David Fincher’s Gone Girl focuses on marital gaslighting, crazy media, and even so maddened husbands, but that’s not all. Amy (Rosamund Pike) cut Desi’s throat during their sexual encounter, causing him to have a climax right before he passed away. Then, covered in his blood, she went back to her husband and claimed to have been abducted during her whole absence. Here’s the real twist: this is not what happened in the book.
Readers did not witness Desi’s demise in the book. However, people are unable to forget the movie after seeing it, which is why it was included in Entertainment Weekly’s Best of 2014 coverage. The same outlet spoke with Jeff Cronenweth, the cinematographer for Gone Girl, on the process of filming Harris’s pivotal scene.
The Gone Girl crew had to construct a headboard that would be crucial to the scenario before Desi could die. “We lit it very cosmetically and almost seductively, in total contrast to what was actually going to happen,” stated Cronenweth. On the headboard, they had “this really nice, soft, very complimentary light, and then we let the rest of the room fall off—which helps mentally lull an audience into a false sense of security.”
The scene, which was filmed over two days, required a lot of Harris and Rosamund Pike. In addition to being physically taxed, they spent a significant portion of it naked.
“It’s an exhausting scene for the actors, and they’re very, very exposed. It’s always tough when you’re in those circumstances, especially when one of those circumstances turns into a murder,” Cronenweth remarked. “It was working out the physicality of that and maintaining respect [while] knowing the amount of shock that we wanted to accomplish, and keeping it as real as possible.”
The team employed very little computer-generated imagery in an effort to make the setting as realistic as possible. Harris had two pneumatic hoses flowing down his back and off his leg on the day of filming, which led to crew members staying off-camera. They would carefully pressurize the artificial blood canisters when the moment approached. The team’s only post-production tasks were to ensure that the blood was the correct color, to oversee a detailed dissection of the wound, and to integrate the prosthesis into the shot.
“In something like that, she’s beneath him, and you want to see her perspective,” Cronenweth said. “I think it’s far more terrifying when you’re part of it, as opposed to just being an observer. When the first slit comes—because at that point no one has any idea what she’s doing with this blade—it’s a great angle. And of course, his performance was fantastic, and the sheer volume of blood was horrifying. [We wanted] to make it as first-person as you possibly can with a camera, so you feel more involved and really appreciate the violence.” The camera angles used in the scene were equally crucial. The camera is pointing up at Dezi as Amy strikes him, as most viewers presumably remember, giving the impression that the audience will be slashed by blood. (metaphorically)
The film crew was adamant about making the audience realise that Amy was a notorious sociopath.
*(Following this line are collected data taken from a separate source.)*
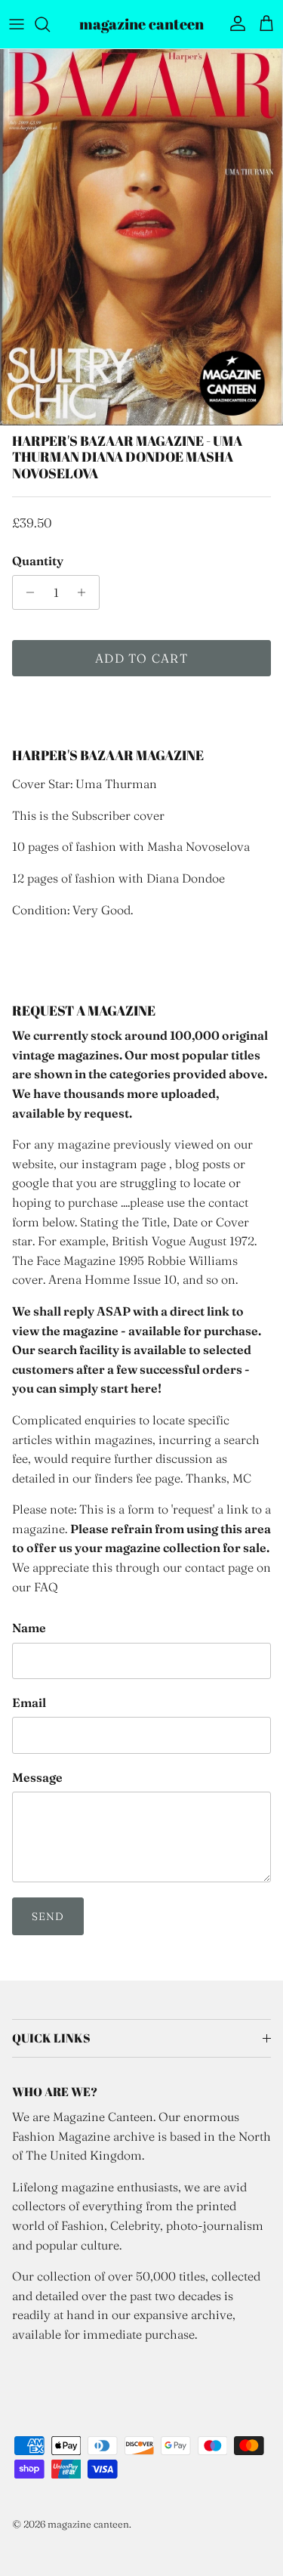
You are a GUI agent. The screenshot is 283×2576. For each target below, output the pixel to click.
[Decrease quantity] (26, 592)
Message (37, 1777)
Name (29, 1627)
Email (29, 1702)
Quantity (37, 560)
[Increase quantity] (85, 592)
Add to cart (141, 658)
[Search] (49, 24)
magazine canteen (88, 2524)
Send (48, 1916)
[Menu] (16, 24)
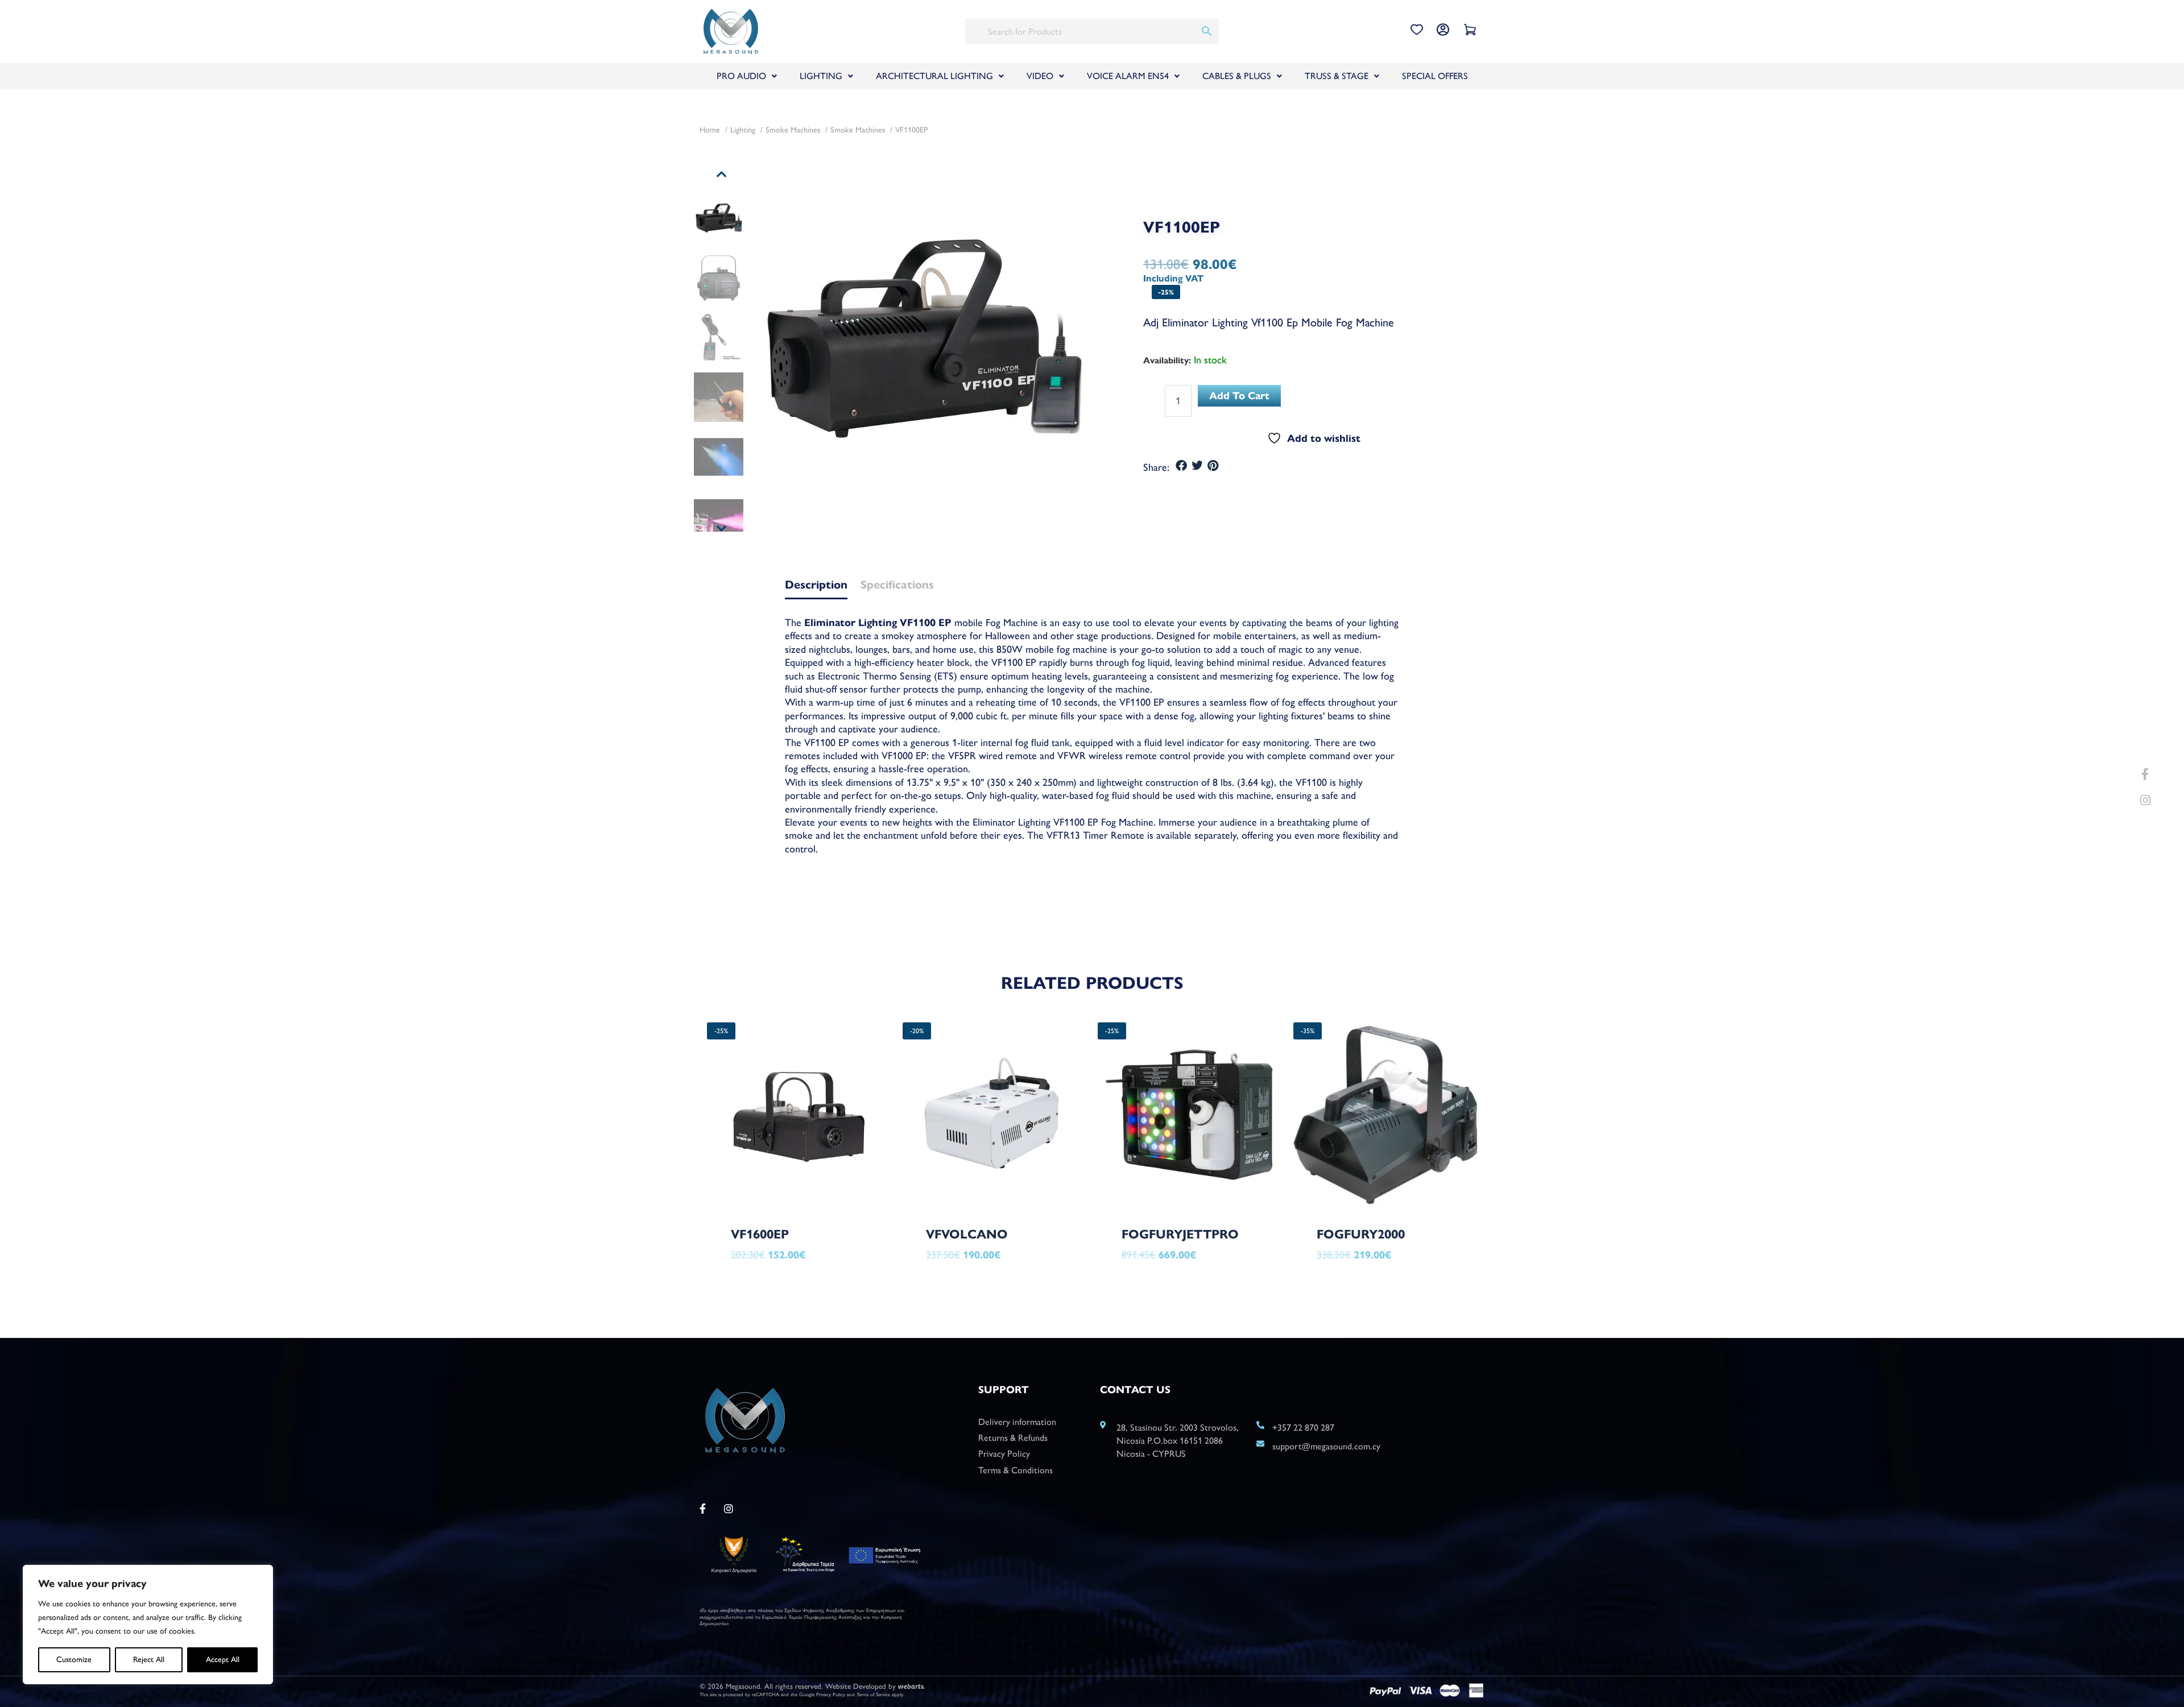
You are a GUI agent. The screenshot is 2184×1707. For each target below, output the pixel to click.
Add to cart (1239, 396)
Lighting (821, 76)
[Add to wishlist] (862, 1264)
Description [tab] (816, 585)
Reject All (148, 1659)
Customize (74, 1659)
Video (1040, 76)
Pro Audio (741, 76)
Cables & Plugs (1236, 76)
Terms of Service (873, 1694)
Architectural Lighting (934, 76)
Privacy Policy (830, 1694)
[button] (1181, 466)
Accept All (222, 1659)
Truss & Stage (1336, 76)
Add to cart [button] (781, 1284)
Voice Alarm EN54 (1128, 76)
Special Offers (1435, 76)
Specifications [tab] (897, 585)
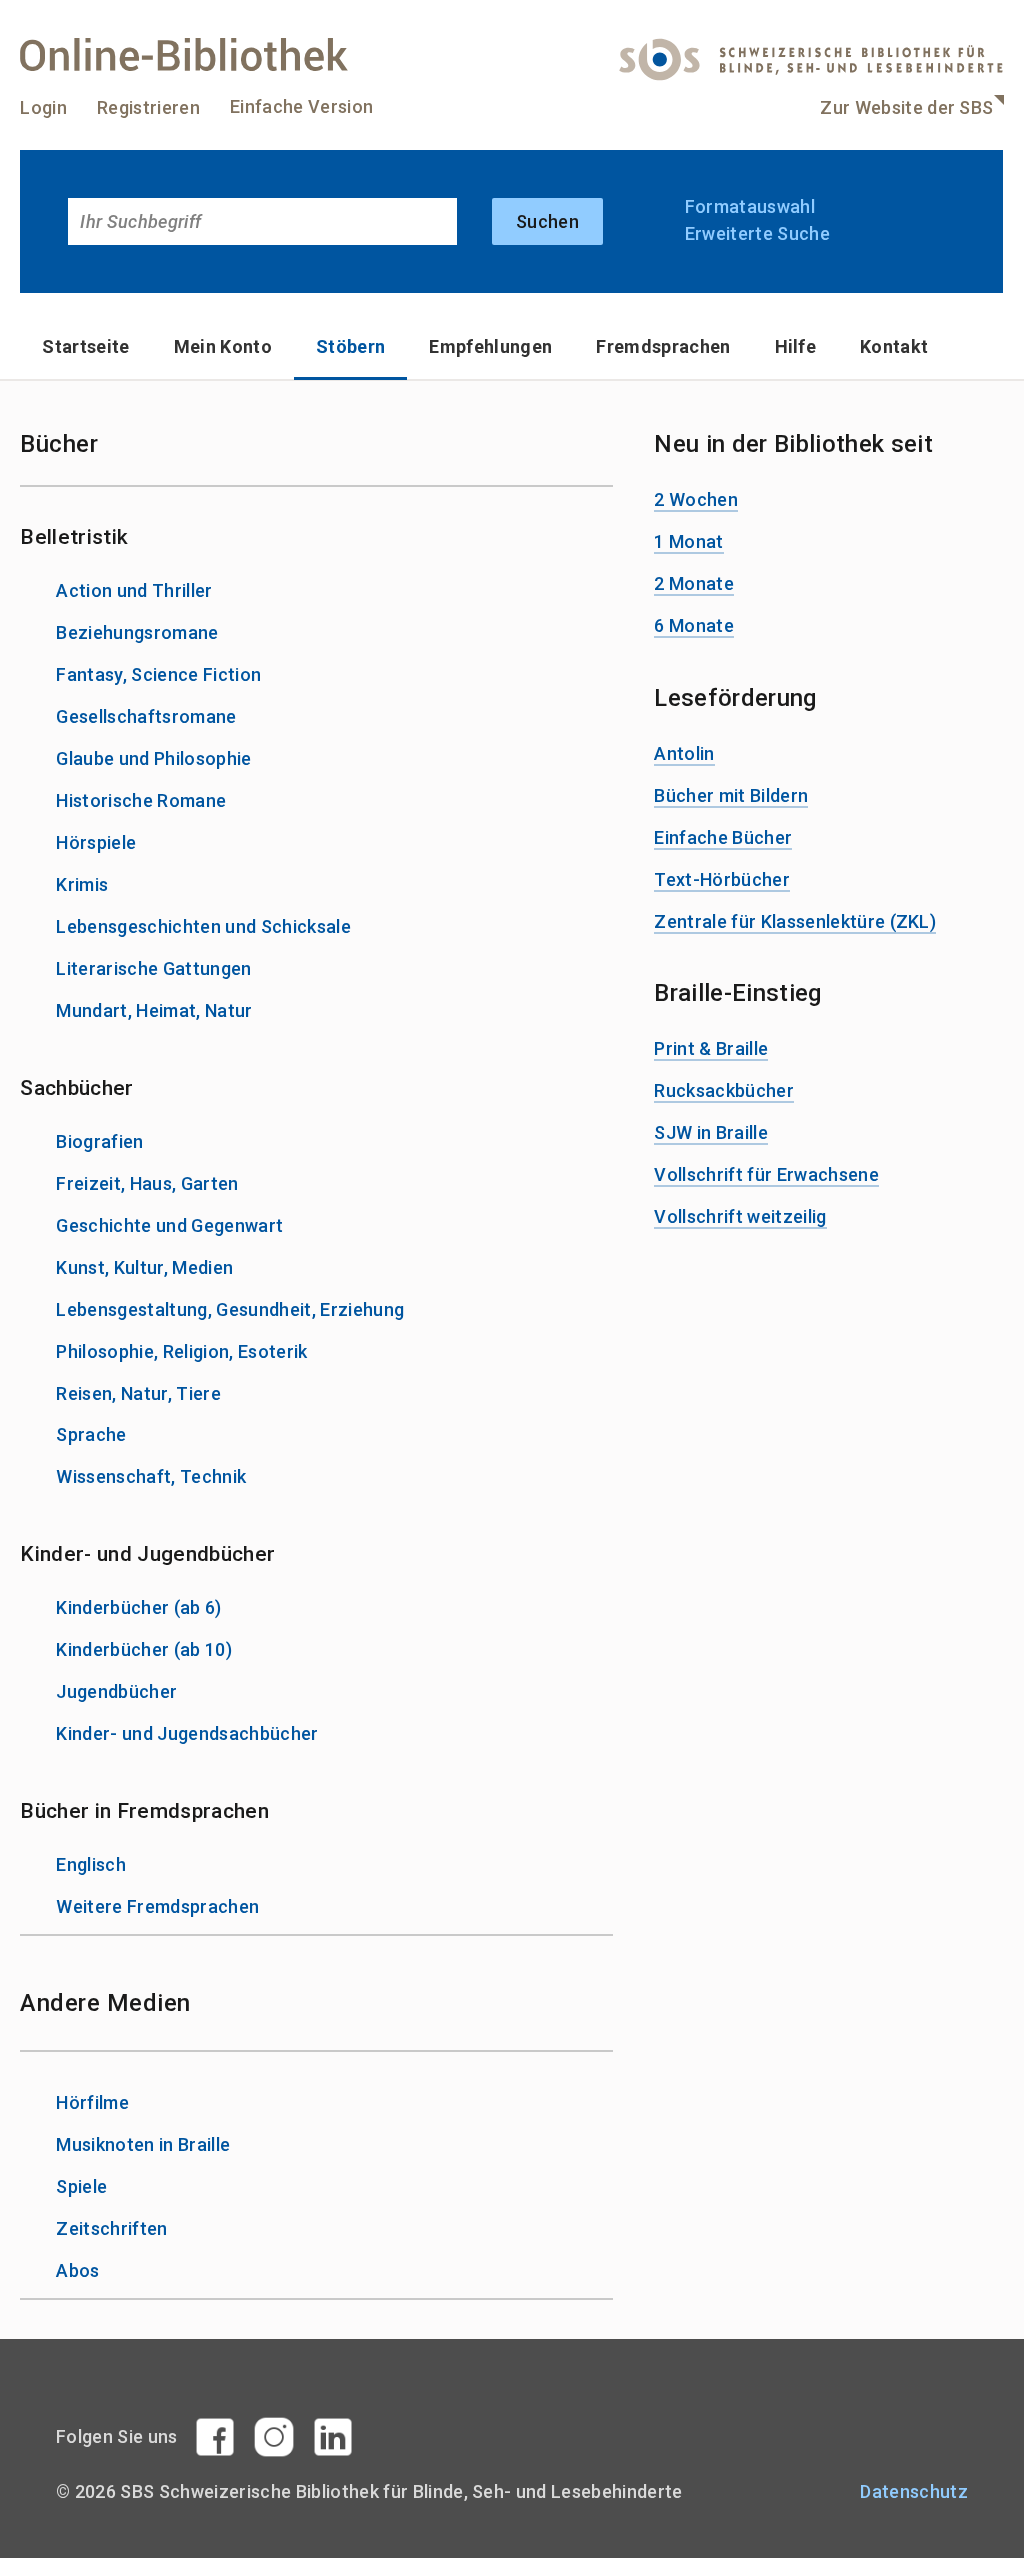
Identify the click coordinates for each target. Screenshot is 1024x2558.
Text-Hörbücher (722, 879)
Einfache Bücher (723, 837)
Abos (77, 2270)
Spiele (81, 2186)
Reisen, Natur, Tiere (138, 1393)
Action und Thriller (134, 590)
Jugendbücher (116, 1691)
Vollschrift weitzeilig (740, 1216)
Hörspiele (96, 842)
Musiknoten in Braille (143, 2144)
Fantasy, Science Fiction (158, 674)
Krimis (82, 884)
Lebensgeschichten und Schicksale (203, 926)
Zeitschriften (111, 2228)
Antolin (684, 753)
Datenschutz (914, 2491)
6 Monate (694, 625)
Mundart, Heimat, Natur (154, 1010)
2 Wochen (696, 499)
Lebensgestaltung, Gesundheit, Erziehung (230, 1309)
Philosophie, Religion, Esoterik (181, 1351)
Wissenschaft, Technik (151, 1476)
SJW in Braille (711, 1132)
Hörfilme (92, 2102)
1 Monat (688, 541)
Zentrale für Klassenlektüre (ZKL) (795, 921)
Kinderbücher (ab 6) (138, 1607)
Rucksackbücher (724, 1090)
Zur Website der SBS (906, 107)
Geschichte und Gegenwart (169, 1225)
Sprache (91, 1434)
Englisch (91, 1864)
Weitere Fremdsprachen (157, 1906)
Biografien (99, 1141)
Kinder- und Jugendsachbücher (187, 1733)
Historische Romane (141, 800)
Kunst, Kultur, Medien (144, 1267)
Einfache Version (301, 106)
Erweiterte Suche (757, 233)
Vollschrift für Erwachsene (766, 1174)
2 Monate (694, 583)
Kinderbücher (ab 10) (144, 1649)
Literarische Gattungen (153, 968)
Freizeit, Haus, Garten (147, 1183)
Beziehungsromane (137, 632)
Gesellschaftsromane (146, 716)
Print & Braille (711, 1048)
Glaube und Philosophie (153, 758)
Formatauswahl (750, 206)
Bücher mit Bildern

At that point in the movie, [we wanted] to lull the audience into this area and then shock them,” Cronenweth said. “But more importantly, we wanted to truly show Amazing Amy’s colors and see the sociopath that she really is. As bright as she thinks she is, she’s just as easily manipulated as she manipulates everybody else. So that was the task at hand. Obviously, it’s a pivotal scene in the movie, and certainly one that people don’t forget.”
As concluding remarks, Cronenweth clarified Amy’s decision to murder Desi while having sex. She was attempting to give the impression that he had sexually assaulted her, but the amount of blood used in the scene also had something to do with her plan. “In a prison gang, if they’re going to take someone out, they love to get them outside in a pick-up game of basketball or something so that your heart’s beating very fast—as his would be when he’s making love to her. So that when you do do a slit like that, you bleed out in a few seconds, as opposed to two minutes. They do it in the prison yards because, by the time anybody gets there to help, it’s too late. So that is part of her sociopath knowledge.”